# EXTRACTED INFORMATION start

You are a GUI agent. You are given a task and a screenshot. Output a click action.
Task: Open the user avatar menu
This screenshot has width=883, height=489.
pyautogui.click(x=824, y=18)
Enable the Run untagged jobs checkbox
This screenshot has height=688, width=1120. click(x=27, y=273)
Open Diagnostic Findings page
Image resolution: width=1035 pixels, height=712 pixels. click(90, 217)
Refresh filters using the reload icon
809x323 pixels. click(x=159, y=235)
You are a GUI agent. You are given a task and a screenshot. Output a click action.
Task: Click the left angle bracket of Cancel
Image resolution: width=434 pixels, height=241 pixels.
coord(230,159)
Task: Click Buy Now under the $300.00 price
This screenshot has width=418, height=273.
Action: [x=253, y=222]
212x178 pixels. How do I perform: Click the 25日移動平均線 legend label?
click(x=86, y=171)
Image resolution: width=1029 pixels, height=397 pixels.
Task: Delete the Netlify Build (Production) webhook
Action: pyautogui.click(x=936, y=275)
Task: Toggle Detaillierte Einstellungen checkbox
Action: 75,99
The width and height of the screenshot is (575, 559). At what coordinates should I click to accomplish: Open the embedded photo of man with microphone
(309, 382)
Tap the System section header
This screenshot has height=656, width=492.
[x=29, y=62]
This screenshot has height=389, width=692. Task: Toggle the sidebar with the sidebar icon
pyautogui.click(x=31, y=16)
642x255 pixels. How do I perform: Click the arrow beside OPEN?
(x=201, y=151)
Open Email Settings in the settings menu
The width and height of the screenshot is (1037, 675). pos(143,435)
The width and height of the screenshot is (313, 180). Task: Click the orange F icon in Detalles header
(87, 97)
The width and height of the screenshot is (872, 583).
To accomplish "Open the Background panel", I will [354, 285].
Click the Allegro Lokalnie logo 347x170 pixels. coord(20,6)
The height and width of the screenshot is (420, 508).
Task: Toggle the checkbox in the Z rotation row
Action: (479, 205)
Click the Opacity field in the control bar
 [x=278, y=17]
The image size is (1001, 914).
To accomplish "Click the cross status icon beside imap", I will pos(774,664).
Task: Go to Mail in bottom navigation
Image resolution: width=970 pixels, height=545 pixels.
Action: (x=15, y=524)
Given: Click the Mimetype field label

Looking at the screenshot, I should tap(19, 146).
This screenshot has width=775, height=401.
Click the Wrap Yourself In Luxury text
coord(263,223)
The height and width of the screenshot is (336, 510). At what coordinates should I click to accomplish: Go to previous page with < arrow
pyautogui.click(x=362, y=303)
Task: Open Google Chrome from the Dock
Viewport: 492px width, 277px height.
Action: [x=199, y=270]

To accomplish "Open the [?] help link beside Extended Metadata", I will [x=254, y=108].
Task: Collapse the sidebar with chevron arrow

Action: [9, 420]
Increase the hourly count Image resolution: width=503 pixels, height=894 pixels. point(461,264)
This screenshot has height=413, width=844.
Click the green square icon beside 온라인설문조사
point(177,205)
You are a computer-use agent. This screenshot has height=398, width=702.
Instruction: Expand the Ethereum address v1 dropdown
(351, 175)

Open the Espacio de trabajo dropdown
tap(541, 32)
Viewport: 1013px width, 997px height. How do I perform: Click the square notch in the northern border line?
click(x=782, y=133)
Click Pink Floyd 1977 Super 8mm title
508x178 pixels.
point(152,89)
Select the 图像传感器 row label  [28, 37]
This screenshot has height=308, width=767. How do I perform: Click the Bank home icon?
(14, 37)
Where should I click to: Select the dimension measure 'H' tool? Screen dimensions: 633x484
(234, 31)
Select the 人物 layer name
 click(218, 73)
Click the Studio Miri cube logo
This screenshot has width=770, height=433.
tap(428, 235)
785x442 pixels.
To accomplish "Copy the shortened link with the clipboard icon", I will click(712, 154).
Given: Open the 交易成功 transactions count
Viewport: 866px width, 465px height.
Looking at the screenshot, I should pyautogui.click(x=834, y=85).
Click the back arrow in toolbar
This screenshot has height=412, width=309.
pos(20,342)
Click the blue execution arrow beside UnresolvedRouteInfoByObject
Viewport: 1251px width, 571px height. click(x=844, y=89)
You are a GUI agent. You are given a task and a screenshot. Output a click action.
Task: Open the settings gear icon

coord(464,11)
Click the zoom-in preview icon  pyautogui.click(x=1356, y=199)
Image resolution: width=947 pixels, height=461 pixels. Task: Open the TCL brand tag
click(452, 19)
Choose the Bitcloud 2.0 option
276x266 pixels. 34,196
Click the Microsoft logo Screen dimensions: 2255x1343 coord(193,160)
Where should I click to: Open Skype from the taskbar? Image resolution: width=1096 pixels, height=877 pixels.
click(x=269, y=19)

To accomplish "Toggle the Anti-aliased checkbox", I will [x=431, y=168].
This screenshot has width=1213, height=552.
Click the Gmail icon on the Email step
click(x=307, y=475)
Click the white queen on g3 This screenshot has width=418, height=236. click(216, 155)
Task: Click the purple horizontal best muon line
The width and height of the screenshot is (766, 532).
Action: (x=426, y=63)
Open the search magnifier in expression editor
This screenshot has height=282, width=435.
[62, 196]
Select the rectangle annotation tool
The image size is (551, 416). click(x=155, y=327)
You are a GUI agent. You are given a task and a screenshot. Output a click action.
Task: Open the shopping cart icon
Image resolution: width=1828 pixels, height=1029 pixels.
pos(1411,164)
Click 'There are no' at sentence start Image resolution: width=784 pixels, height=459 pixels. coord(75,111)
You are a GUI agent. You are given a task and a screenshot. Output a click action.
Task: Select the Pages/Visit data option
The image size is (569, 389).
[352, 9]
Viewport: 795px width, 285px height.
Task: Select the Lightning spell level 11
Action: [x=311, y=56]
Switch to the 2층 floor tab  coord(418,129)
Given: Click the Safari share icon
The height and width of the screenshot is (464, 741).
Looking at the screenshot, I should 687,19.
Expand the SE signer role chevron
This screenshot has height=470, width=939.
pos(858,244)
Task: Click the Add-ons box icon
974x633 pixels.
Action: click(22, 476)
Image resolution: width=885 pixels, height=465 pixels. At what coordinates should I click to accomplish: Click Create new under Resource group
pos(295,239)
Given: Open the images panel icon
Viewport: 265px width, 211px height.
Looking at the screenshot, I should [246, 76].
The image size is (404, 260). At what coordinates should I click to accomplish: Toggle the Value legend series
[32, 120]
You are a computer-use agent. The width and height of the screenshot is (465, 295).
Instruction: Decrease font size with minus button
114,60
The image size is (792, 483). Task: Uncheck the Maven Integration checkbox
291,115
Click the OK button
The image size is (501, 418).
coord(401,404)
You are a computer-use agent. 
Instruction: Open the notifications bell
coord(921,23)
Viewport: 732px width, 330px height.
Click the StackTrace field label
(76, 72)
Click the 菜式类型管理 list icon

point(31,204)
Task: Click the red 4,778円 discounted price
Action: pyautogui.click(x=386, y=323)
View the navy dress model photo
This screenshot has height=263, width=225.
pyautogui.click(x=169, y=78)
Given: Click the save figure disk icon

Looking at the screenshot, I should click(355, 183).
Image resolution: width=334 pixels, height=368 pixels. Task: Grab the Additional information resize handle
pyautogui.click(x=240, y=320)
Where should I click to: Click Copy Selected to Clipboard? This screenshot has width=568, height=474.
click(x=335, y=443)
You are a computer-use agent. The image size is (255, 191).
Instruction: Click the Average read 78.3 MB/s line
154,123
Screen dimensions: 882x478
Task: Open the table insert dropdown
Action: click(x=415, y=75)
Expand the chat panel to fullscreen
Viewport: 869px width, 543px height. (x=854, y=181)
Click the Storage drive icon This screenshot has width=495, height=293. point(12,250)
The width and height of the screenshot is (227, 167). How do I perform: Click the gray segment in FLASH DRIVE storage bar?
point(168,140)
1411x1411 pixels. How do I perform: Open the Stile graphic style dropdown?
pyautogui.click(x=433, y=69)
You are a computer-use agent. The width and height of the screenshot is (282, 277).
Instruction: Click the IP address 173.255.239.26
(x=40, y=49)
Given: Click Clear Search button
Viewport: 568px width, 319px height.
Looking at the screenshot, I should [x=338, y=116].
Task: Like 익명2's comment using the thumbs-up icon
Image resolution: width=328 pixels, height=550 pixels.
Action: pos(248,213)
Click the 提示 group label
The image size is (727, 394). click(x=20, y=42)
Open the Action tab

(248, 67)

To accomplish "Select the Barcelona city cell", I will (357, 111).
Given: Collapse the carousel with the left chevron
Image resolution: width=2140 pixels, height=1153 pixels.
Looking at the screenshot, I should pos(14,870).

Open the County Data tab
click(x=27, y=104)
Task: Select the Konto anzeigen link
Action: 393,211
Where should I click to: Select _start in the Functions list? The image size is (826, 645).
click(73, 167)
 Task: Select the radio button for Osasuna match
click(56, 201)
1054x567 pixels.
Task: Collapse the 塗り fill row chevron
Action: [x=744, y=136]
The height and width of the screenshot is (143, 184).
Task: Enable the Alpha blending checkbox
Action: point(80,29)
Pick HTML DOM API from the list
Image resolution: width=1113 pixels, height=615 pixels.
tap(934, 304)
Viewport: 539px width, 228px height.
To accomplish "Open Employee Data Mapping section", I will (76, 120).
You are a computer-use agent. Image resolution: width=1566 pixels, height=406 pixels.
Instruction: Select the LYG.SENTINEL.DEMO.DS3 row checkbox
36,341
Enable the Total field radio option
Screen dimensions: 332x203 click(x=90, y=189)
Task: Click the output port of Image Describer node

# EXTRACTED INFORMATION end

[YOUR INSTRUCTIONS] Could you extract the lines starting at the one containing "Click the Microsoft" and ending at the one containing "Action: [x=311, y=56]", both included, and reproduce them word for word?

[ANSWER FOR THE TASK]
Click the Microsoft logo Screen dimensions: 2255x1343 coord(193,160)
Where should I click to: Open Skype from the taskbar? Image resolution: width=1096 pixels, height=877 pixels.
click(x=269, y=19)

To accomplish "Toggle the Anti-aliased checkbox", I will [x=431, y=168].
This screenshot has width=1213, height=552.
Click the Gmail icon on the Email step
click(x=307, y=475)
Click the white queen on g3 This screenshot has width=418, height=236. click(216, 155)
Task: Click the purple horizontal best muon line
The width and height of the screenshot is (766, 532).
Action: (x=426, y=63)
Open the search magnifier in expression editor
This screenshot has height=282, width=435.
[62, 196]
Select the rectangle annotation tool
The image size is (551, 416). click(x=155, y=327)
You are a GUI agent. You are given a task and a screenshot. Output a click action.
Task: Open the shopping cart icon
Image resolution: width=1828 pixels, height=1029 pixels.
pos(1411,164)
Click 'There are no' at sentence start Image resolution: width=784 pixels, height=459 pixels. coord(75,111)
You are a GUI agent. You are given a task and a screenshot. Output a click action.
Task: Select the Pages/Visit data option
The image size is (569, 389).
[352, 9]
Viewport: 795px width, 285px height.
Task: Select the Lightning spell level 11
Action: [x=311, y=56]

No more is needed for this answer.